Adequate planning for space and budget is crucial for a successful community tank setup. Here’s how to approach it:


  • Measure the area where you plan to place the tank.
  • Ensure there’s room for equipment and maintenance access.
  • Consider the lighting, temperature, and traffic around the tank location.


  • Initial Costs:
    • Tank and Stand: Costs vary depending on size and material.
    • Filtration and Lighting: Essential for a healthy tank.
    • Substrate, Decorations, and Livestock: Plan according to your chosen theme and species.
  • Ongoing Costs:
    • Food, water testing kits, and maintenance supplies.
    • Unexpected expenses like medications or replacement equipment.

Cost-Saving Tips:

  • Buy in bulk where possible, like food and water conditioner.
  • Consider DIY solutions for decorations and stands.

Growth and Addition:

Future Additions:

  • Research the adult size and behavior of species you might want to add in the future.
  • Make sure the filtration and heating system can accommodate the added bioload.

Growth Space:

  • Adequate space reduces stress, promotes healthy growth, and minimizes aggression among tank inhabitants.
  • Regular monitoring helps to ensure that the environment remains conducive as your aquatic pets grow.

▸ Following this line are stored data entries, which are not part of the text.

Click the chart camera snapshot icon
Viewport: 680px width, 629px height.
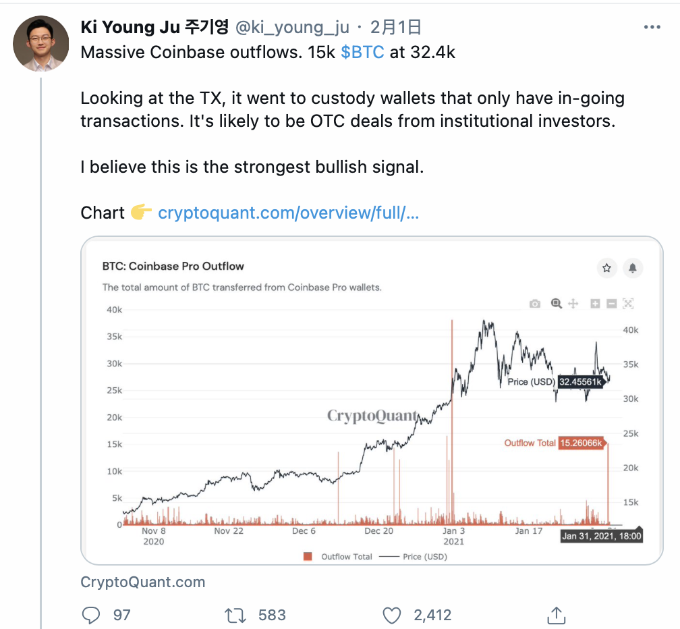pyautogui.click(x=535, y=304)
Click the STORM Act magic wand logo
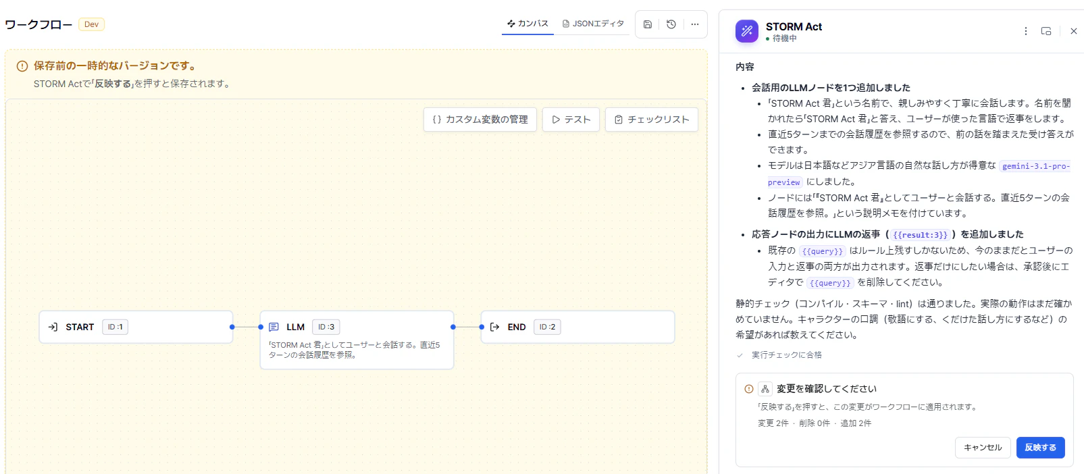 747,31
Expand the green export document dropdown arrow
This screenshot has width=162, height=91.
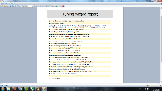[x=57, y=6]
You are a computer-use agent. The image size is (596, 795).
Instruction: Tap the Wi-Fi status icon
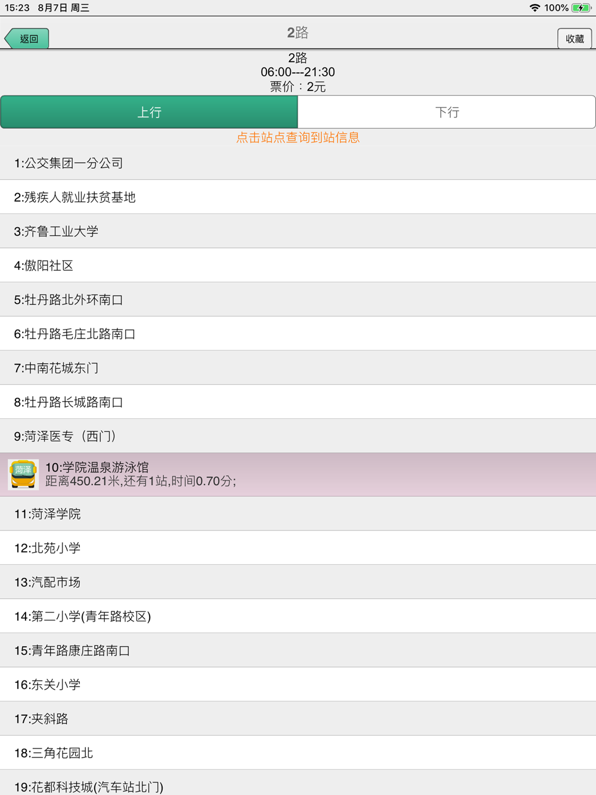coord(535,8)
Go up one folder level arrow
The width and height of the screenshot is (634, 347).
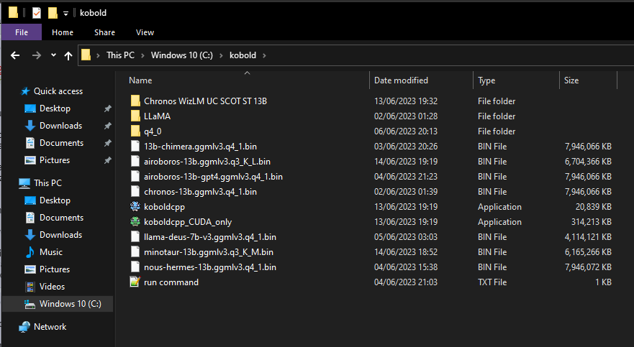click(x=68, y=55)
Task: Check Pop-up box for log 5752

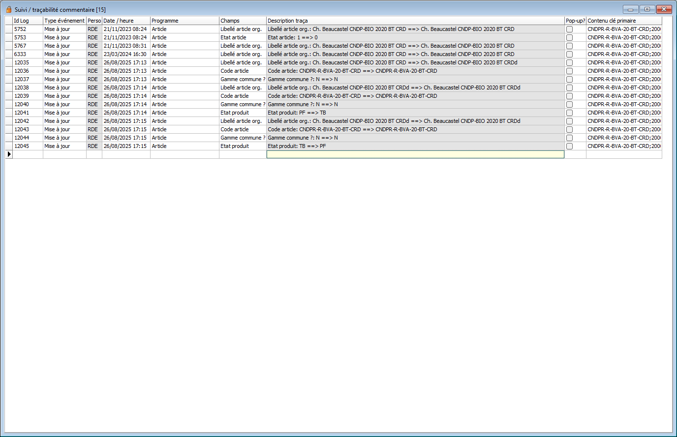Action: click(x=569, y=29)
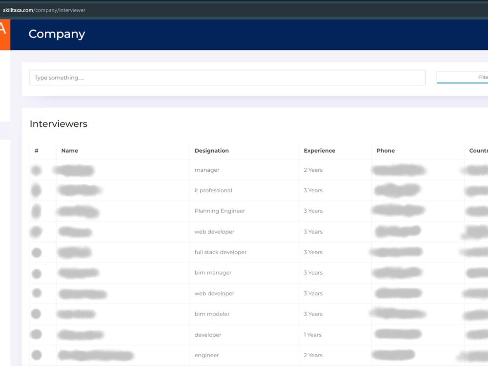Sort interviewers by the Name column header
The width and height of the screenshot is (488, 366).
click(69, 150)
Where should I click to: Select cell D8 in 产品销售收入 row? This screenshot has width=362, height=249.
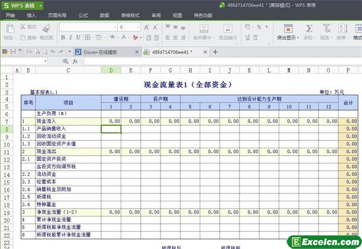111,128
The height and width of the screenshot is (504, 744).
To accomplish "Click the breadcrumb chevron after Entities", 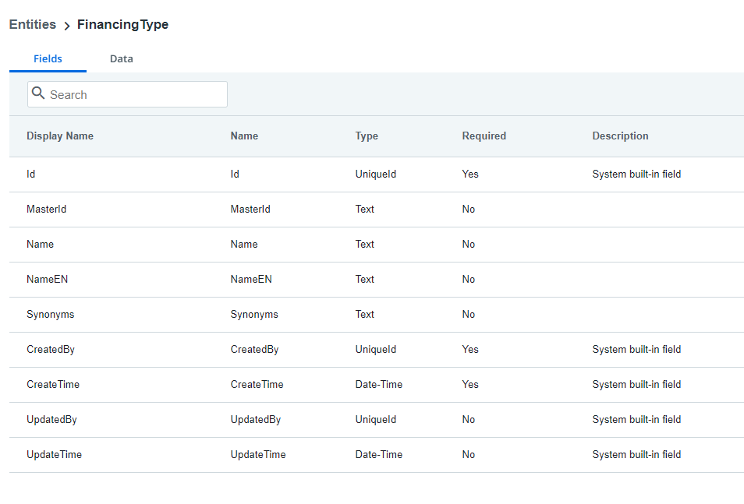I will [x=67, y=26].
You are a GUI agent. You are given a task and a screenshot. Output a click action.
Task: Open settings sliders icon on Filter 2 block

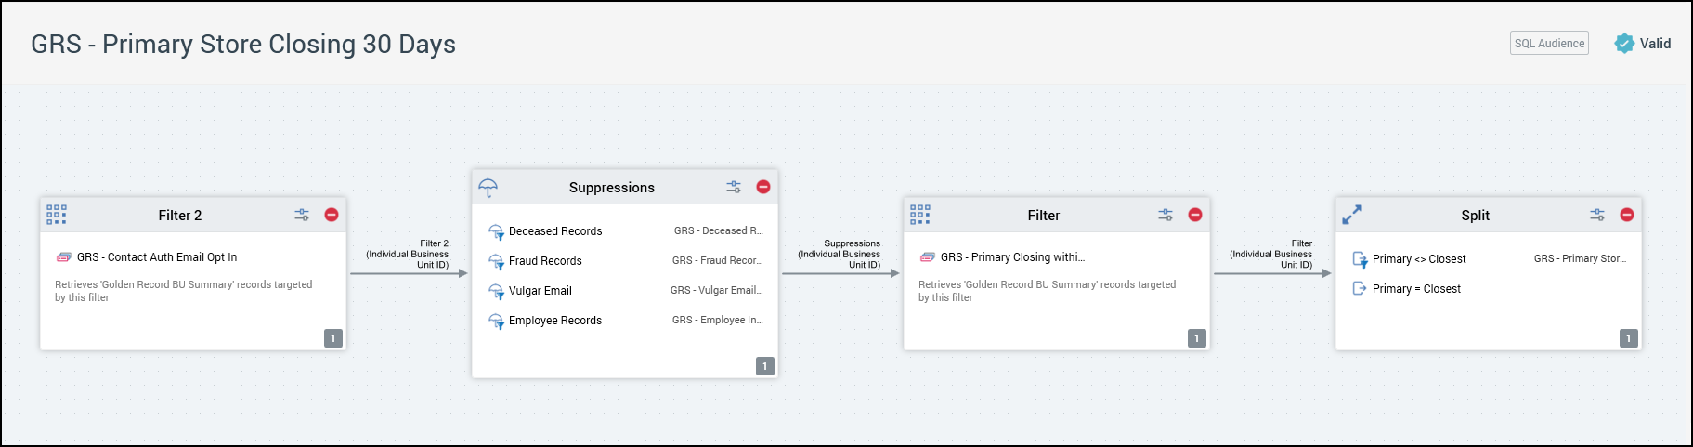tap(302, 215)
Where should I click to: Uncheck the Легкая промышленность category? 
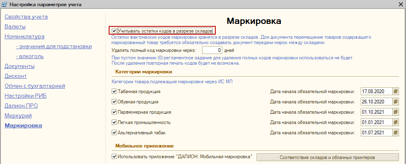(114, 122)
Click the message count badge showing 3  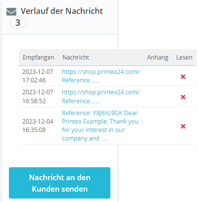click(x=18, y=23)
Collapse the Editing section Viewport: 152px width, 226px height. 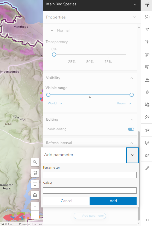click(132, 119)
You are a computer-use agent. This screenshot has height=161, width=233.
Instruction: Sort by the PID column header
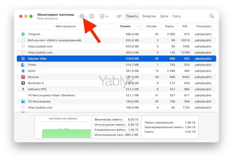point(185,26)
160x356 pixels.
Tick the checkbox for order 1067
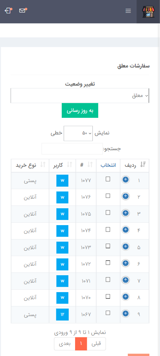coord(108,313)
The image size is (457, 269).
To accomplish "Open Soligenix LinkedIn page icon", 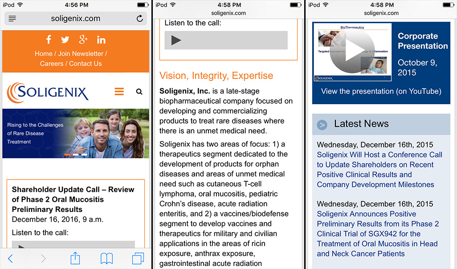I will [x=101, y=40].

  • Space is crucial for breeding activities, providing areas for spawning and for fry to grow.
  • Consider separate breeding tanks or designated breeding areas within the tank to ensure the safety and comfort of breeding pairs and fry.

FAQ Section:

1. Can I upgrade my tank later on?

  • Yes, upgrading is an option but it’s more cost-effective to start with the right size.

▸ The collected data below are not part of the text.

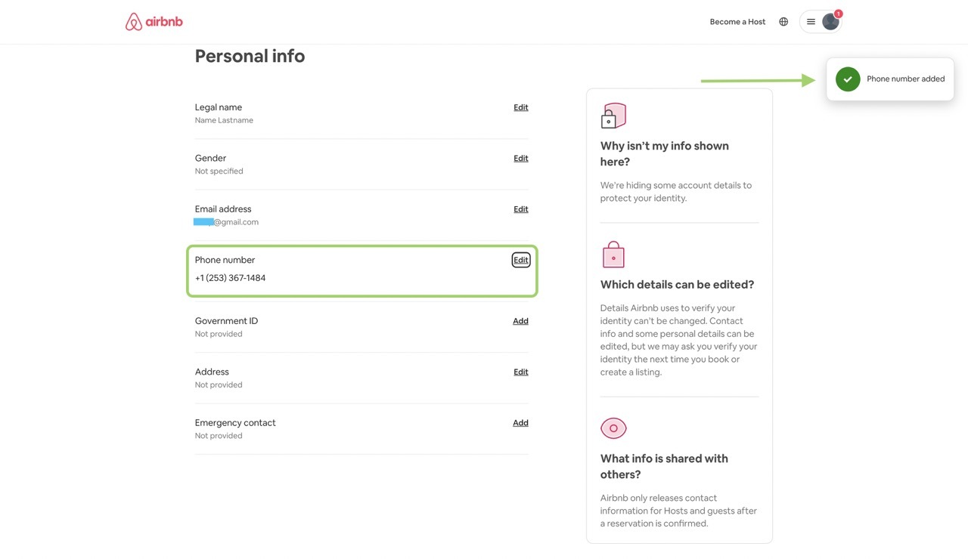Edit the Legal name field
Image resolution: width=968 pixels, height=559 pixels.
click(521, 107)
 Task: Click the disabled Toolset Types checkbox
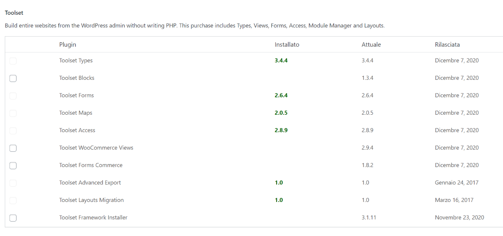tap(13, 61)
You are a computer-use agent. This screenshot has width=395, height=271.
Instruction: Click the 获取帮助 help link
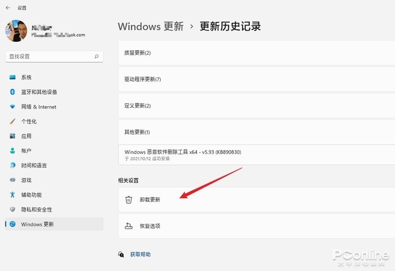[140, 255]
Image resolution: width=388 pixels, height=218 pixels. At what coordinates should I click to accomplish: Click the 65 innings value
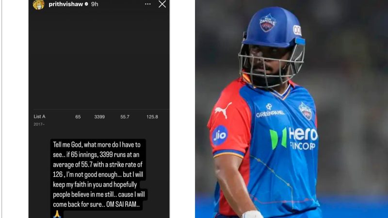pos(78,117)
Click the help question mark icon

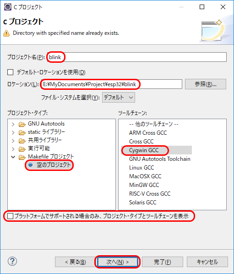(x=12, y=262)
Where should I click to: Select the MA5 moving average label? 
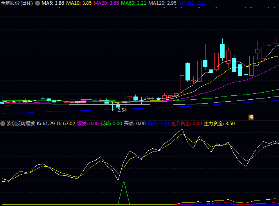[x=53, y=3]
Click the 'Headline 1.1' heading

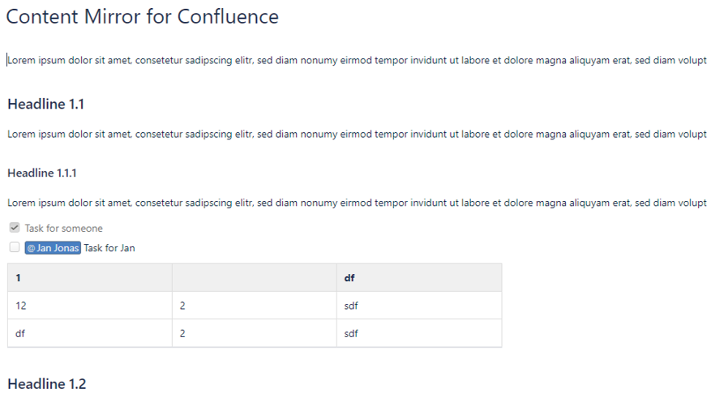coord(45,104)
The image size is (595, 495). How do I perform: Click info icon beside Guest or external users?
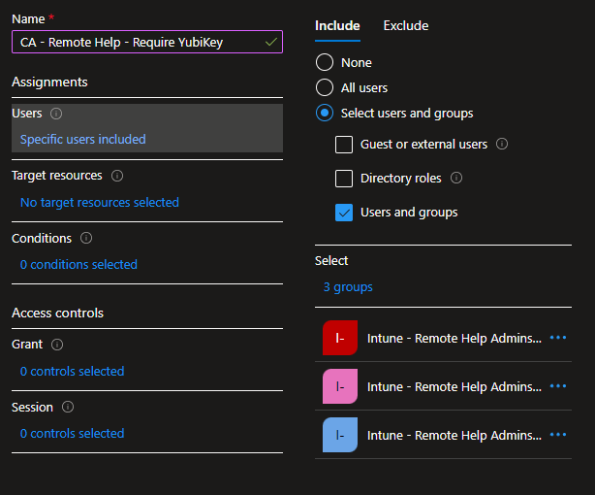pos(501,144)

2. How do I calculate the right tank size?

  • Research the space requirements of your chosen species and consider their adult sizes, social behaviors, and compatibility.

3. What if my budget is limited?

  • Look for cost-effective solutions like buying used equipment or choosing hardy, low-maintenance species.

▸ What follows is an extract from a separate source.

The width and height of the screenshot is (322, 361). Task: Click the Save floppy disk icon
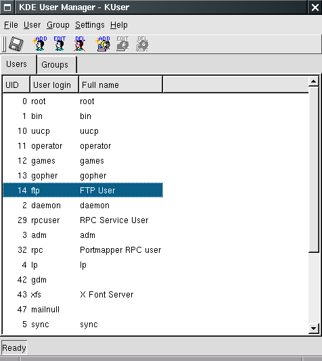coord(16,44)
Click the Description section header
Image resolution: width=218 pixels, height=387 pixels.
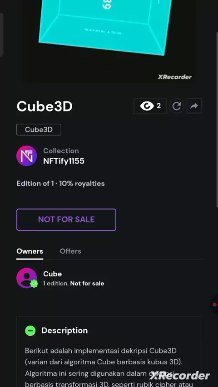tap(64, 330)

4. How often should I clean my tank?

  • It depends on your tank size, filtration efficiency, and species. Regular water testing will guide your maintenance schedule.

5. Can I mix cold water and tropical species?

  • It’s not advisable as they require different water temperatures which can stress or harm the fish.

6. Do larger tanks require more maintenance?

  • Not necessarily. Larger tanks can be more stable and require less frequent but possibly more time-consuming maintenance.

7. What’s the significance of the tank’s shape?

  • The shape affects the swimming area and water surface area, which impacts oxygen exchange and fish comfort.

8. How do I know if my tank is overstocked?

  • Signs include poor water quality, frequent illness, and aggressive behavior. Regular water testing and monitoring fish behavior are key.